Yeah, the dishwasher still stinks.  hihi

Woohoo, Brandon wants my old 35mm, manual camera.  Apparently there's a group of people being snobby about going back to film.  Pictures are clearer.  Vinyl, film, they've seen their day but I do agree, they were better.  It's hard stuff to let go of but I know when I'm dead, it would have all gone to the dumpster.  There was a time when that camera was always around my neck.  It has been everywhere.  There's a 200mm lense I treated myself to when I broke up with Michael.  Okay, the guy was not that well endowed but you get the connection, right?   hihi  The lense last a lot longer than the guy.

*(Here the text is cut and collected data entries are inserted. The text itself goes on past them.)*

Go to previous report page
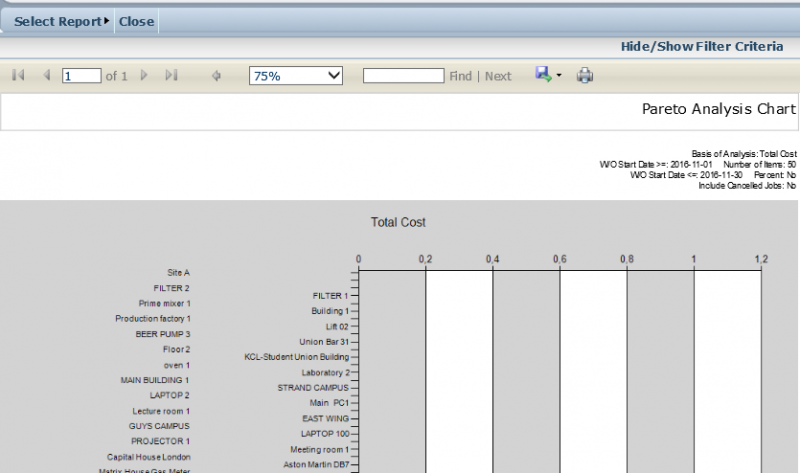 pos(46,75)
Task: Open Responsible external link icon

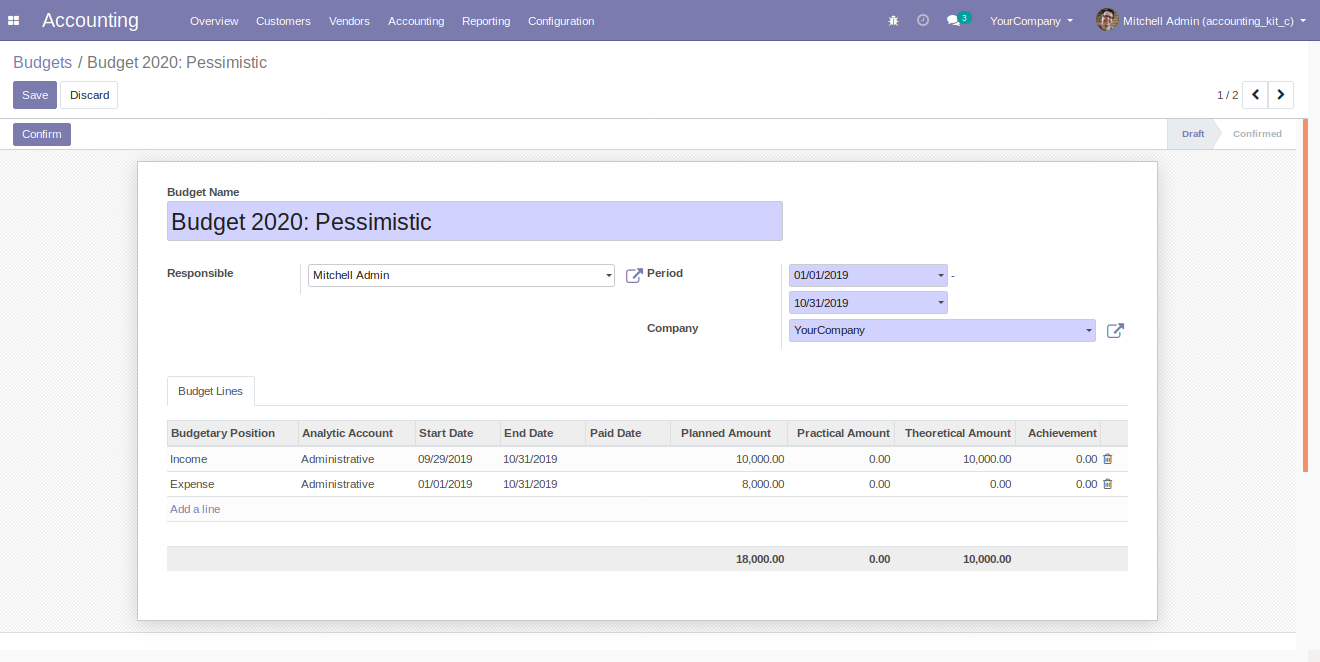Action: [x=634, y=275]
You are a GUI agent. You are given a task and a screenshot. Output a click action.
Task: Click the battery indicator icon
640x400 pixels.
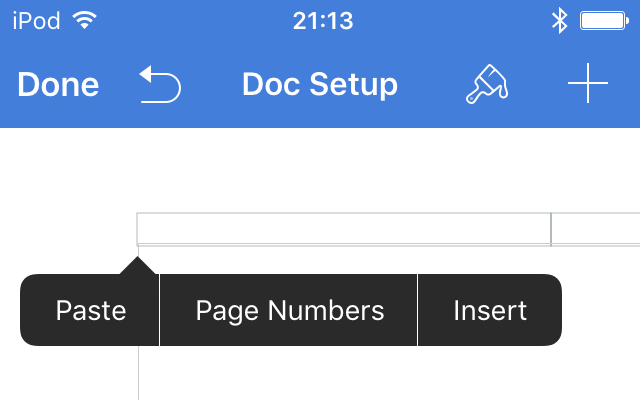(x=604, y=21)
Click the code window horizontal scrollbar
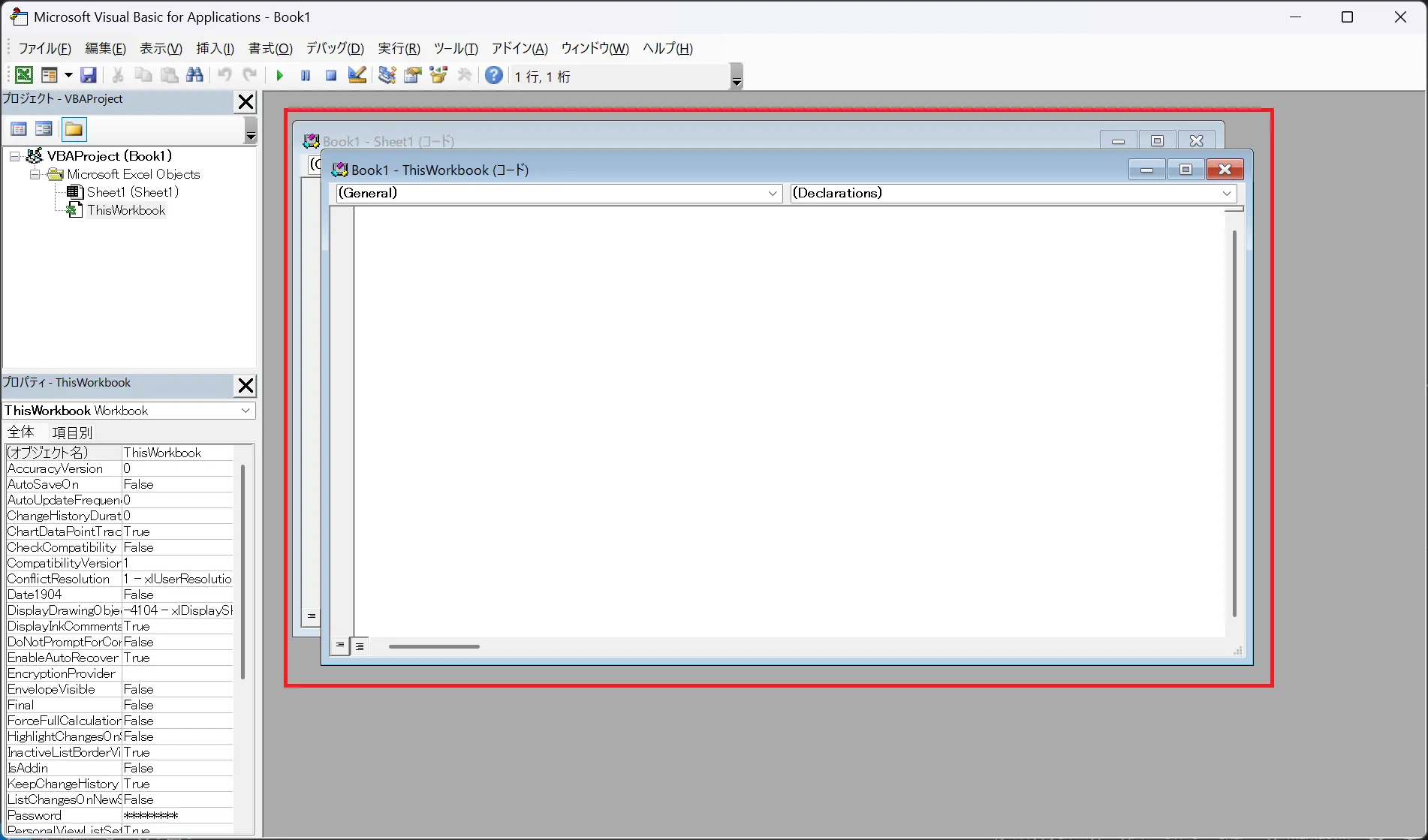 [434, 646]
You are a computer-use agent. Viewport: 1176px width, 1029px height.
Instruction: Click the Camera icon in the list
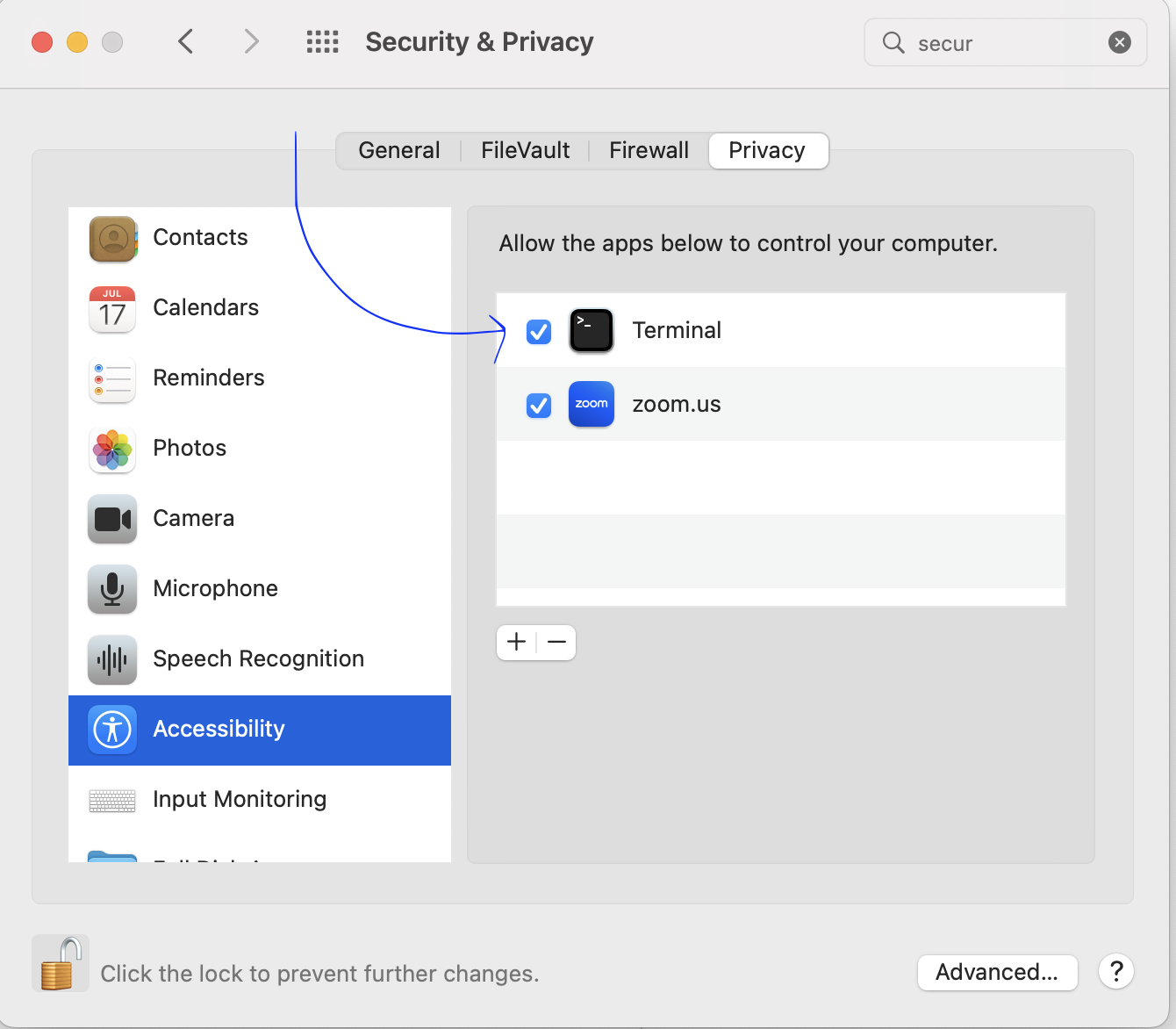tap(112, 519)
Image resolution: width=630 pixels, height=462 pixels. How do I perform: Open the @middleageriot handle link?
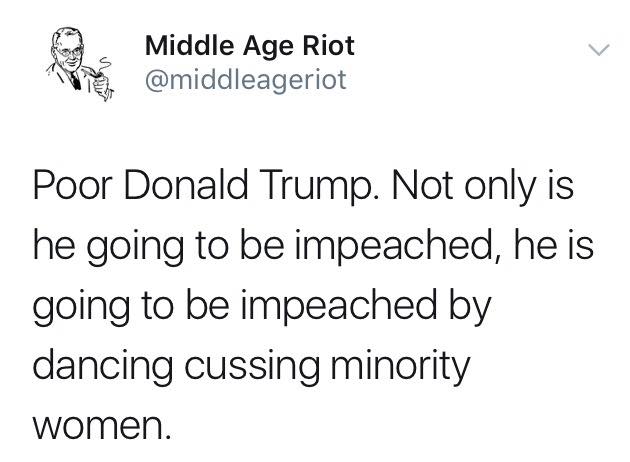tap(245, 80)
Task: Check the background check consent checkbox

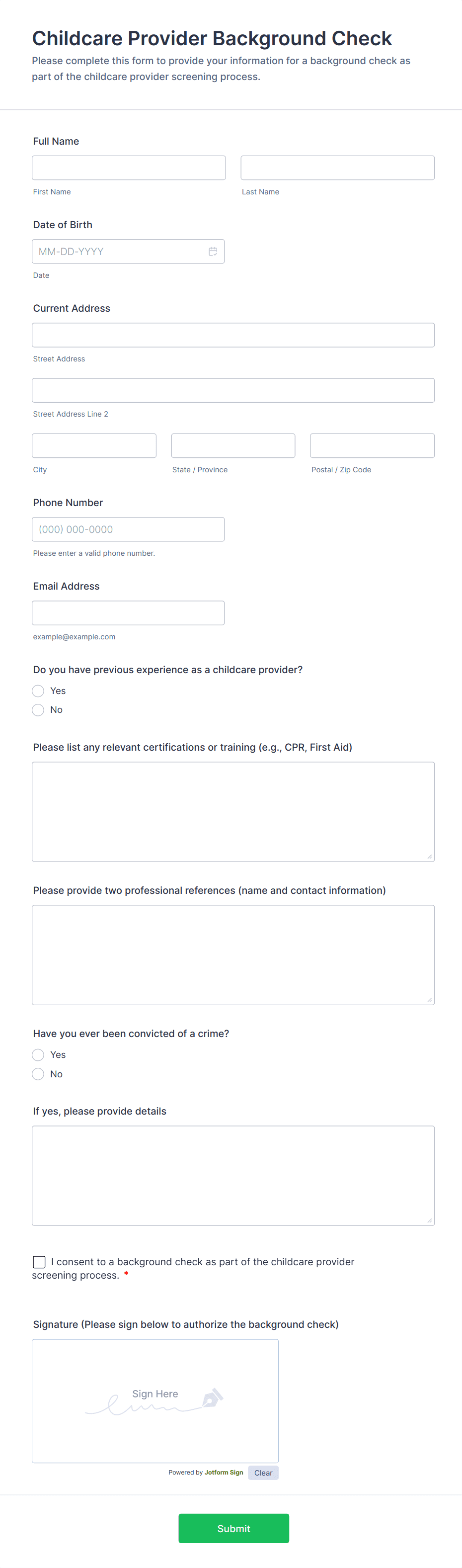Action: pyautogui.click(x=39, y=1262)
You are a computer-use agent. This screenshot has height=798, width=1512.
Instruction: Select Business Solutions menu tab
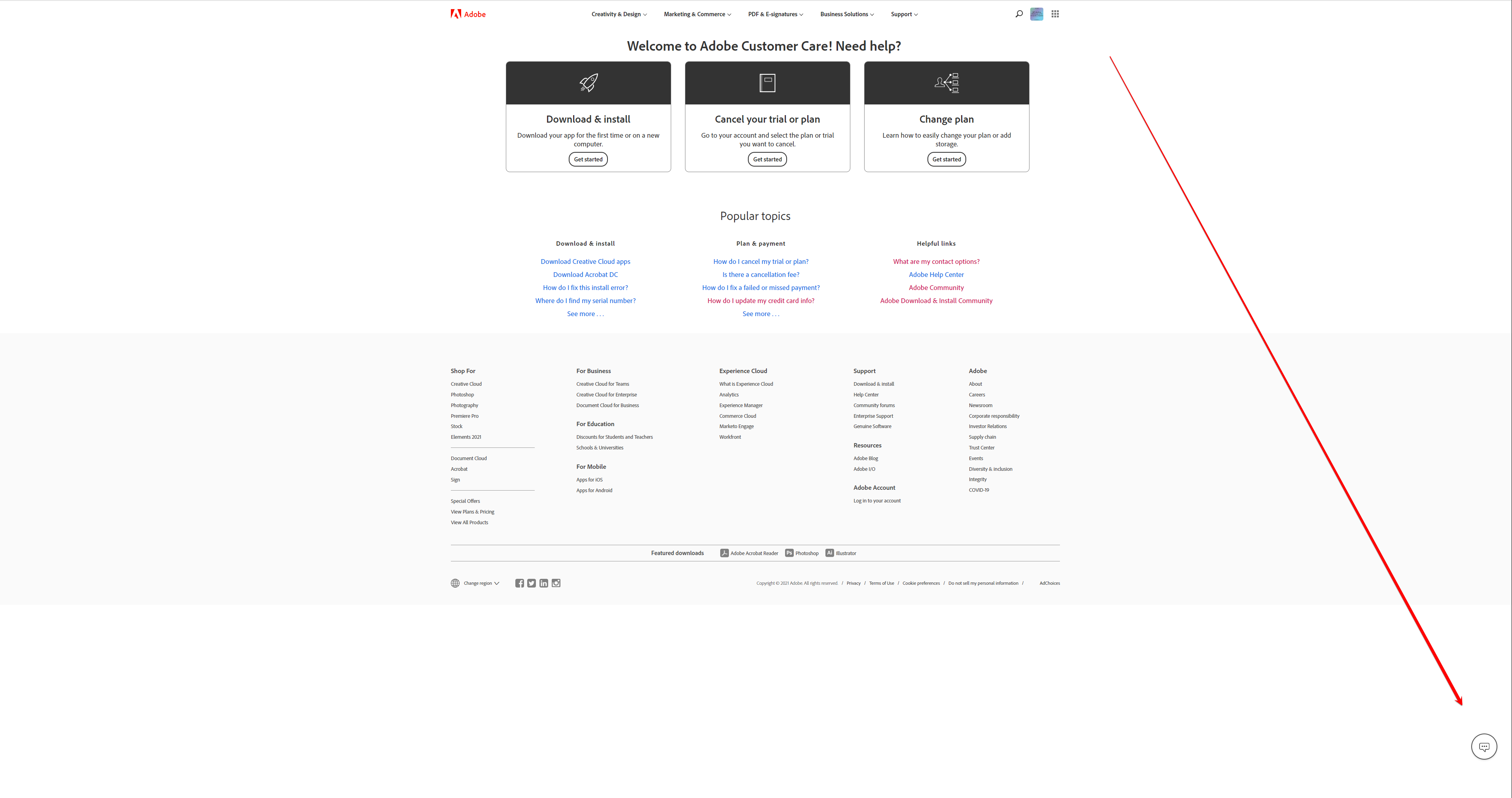(846, 14)
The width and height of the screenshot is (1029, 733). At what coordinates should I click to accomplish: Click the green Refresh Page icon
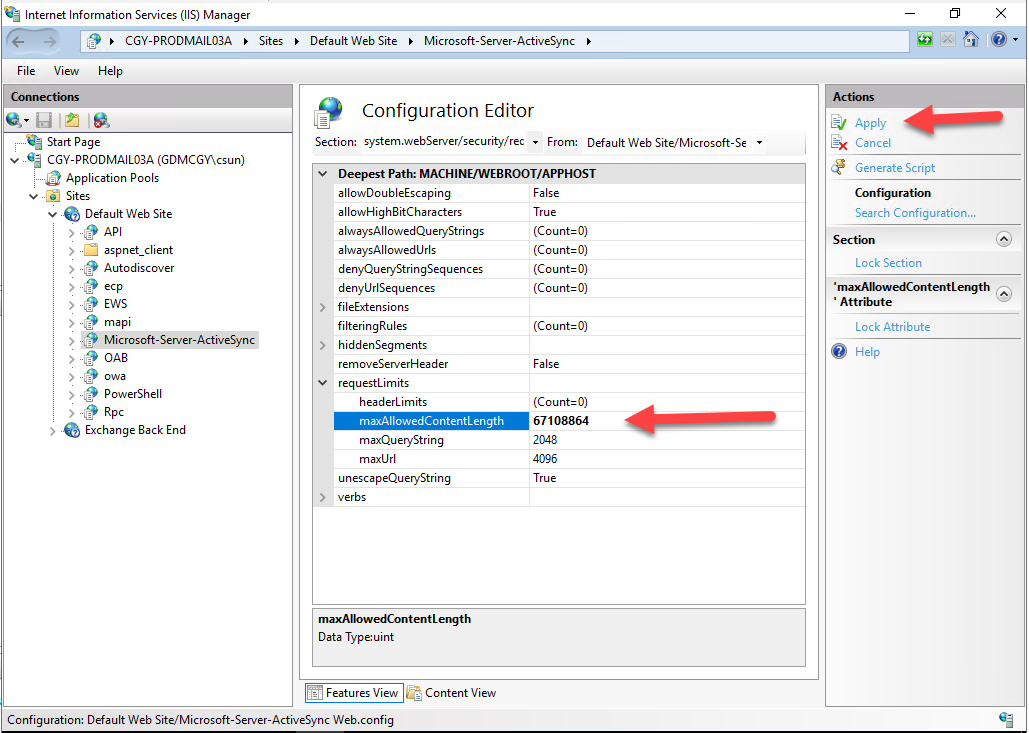tap(925, 41)
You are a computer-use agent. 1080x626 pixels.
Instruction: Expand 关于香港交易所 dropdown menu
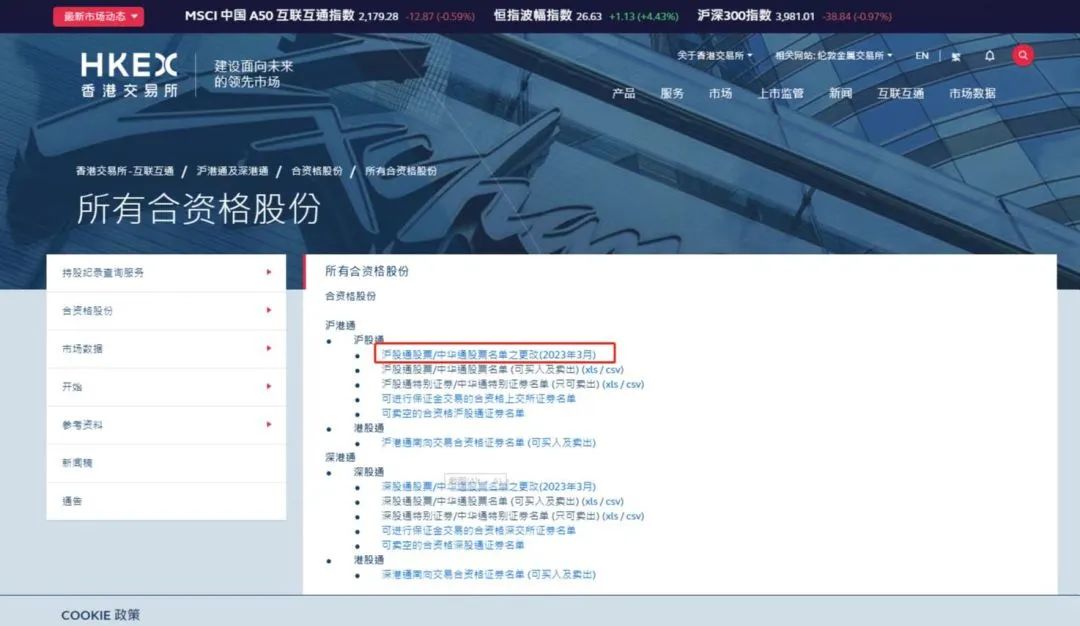point(714,56)
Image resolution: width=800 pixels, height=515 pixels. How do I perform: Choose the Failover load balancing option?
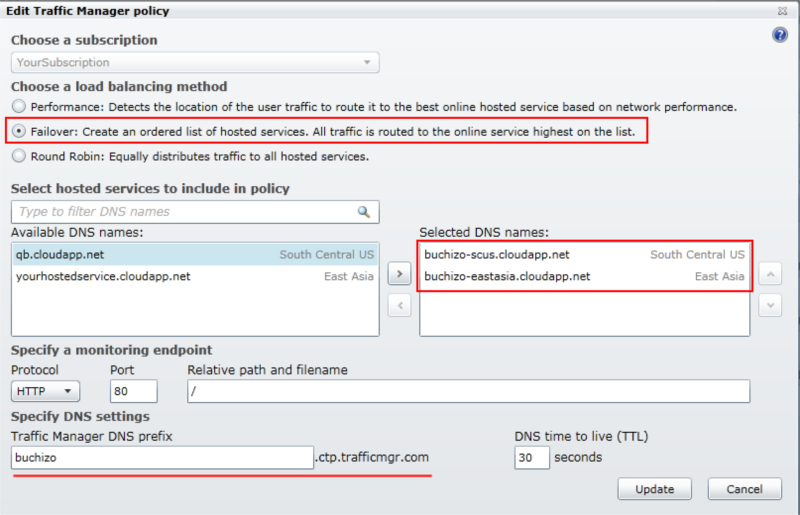18,131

I think it was overwhelming stuff that got me to stop taking pictures.  There was a time when you got your film developed that they gave you double prints.  I had mountains of photos.  But the real reason was, I couldn't look through the lense anymore.  I had started taking pictures for foster children.  We had their life books.  When you spend time in foster care, moving around, you have nothing from those days for memories so we tried to collect pictures for them and other stuff and put it in a book.  The expressions I caught, places they were taken and the meaning behind that or the reason I was taking the picture just killed my desire to take pictures.  I'm better now, I can look at pictures but please don't print them out or give me a disk.  It's a one time look.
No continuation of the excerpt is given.